Además, se ha planteado la necesidad de fortalecer la cooperación entre las universidades, la policía y otras instituciones para combatir el narcotráfico y prevenir la radicalización de los jóvenes. La creación de un observatorio permanente sobre el consumo de drogas en las universidades podría ser una herramienta útil para monitorear la situación y diseñar estrategias de intervención más efectivas.
La operación “Paradoxo” también ha puesto de manifiesto la vulnerabilidad de los jóvenes ante el atractivo del dinero fácil y el poder asociado al narcotráfico. Las autoridades han advertido que los jóvenes que se involucran en este tipo de actividades corren el riesgo de perder su futuro y de convertirse en víctimas de la violencia y la explotación.
En este sentido, se ha destacado la importancia de promover valores como la honestidad, la responsabilidad y el respeto a la ley, así como de ofrecer a los jóvenes oportunidades de desarrollo personal y profesional que les permitan construir un futuro mejor. La inversión en educación, cultura y deporte puede ser una herramienta eficaz para prevenir la delincuencia y promover la inclusión social.

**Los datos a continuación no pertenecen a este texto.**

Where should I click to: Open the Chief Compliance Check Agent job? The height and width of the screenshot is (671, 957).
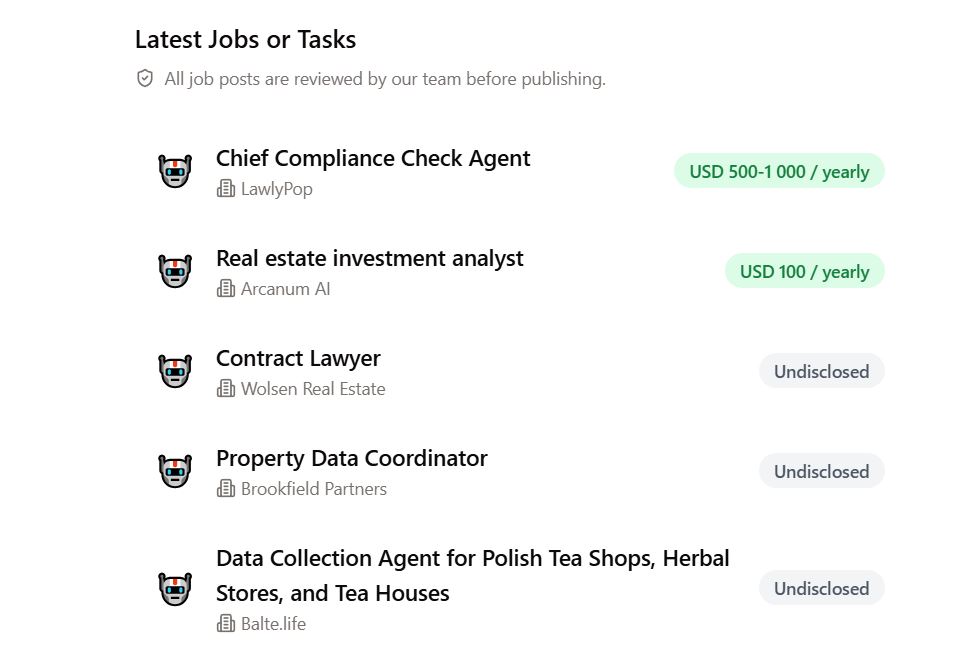click(x=373, y=159)
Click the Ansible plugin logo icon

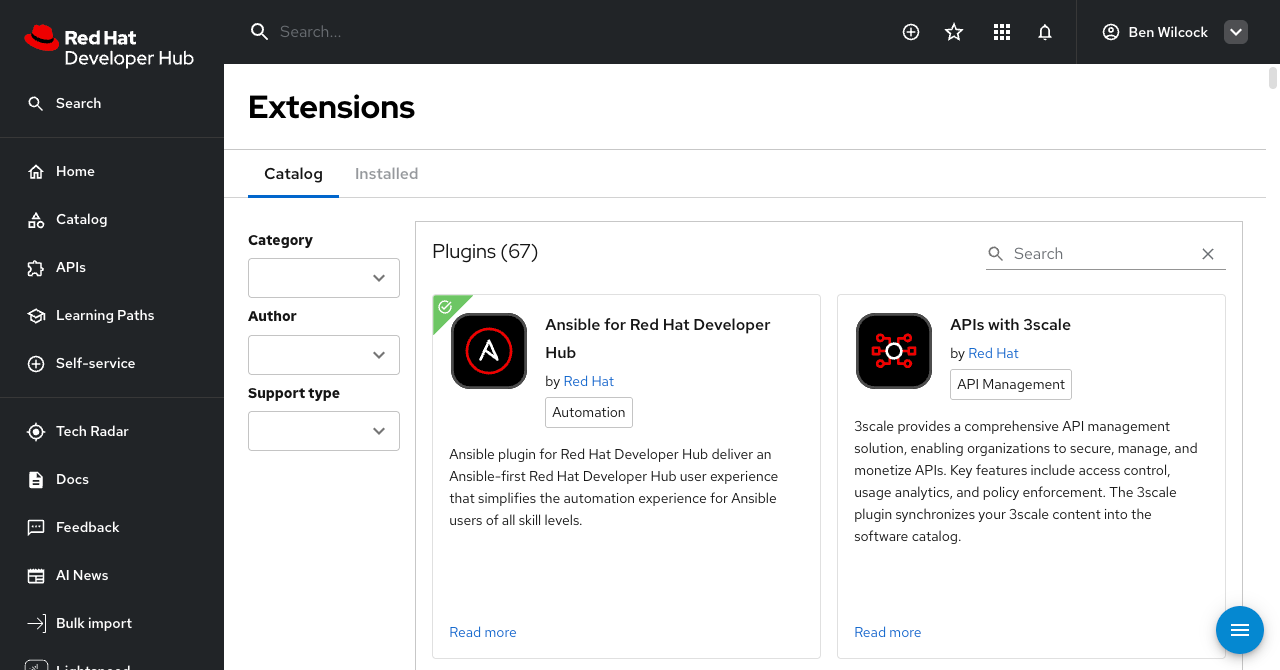pyautogui.click(x=489, y=351)
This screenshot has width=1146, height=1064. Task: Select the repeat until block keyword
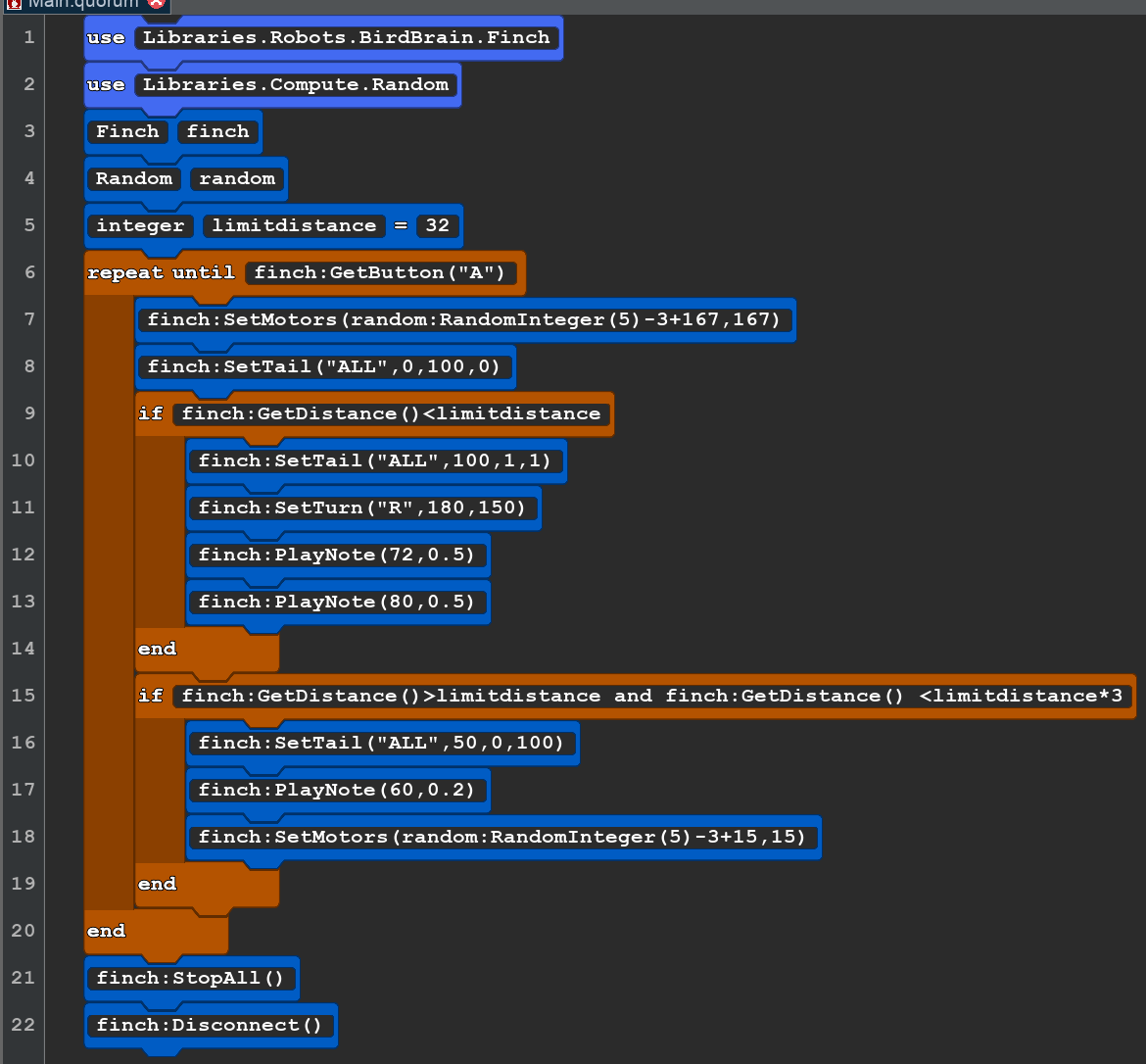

Los investigados enfrentan cargos por tráfico de drogas y asociación para el tráfico, según los artículos 33 y 35 de la Ley nº 11.343, que prevén penas de prisión que van desde cinco hasta quince años, dependiendo de la cantidad de droga involucrada y de las circunstancias del caso. La policía espera que la operación “Paradoxo” sirva como un mensaje de advertencia para aquellos que se dedican al narcotráfico y como un incentivo para que los jóvenes elijan un camino diferente.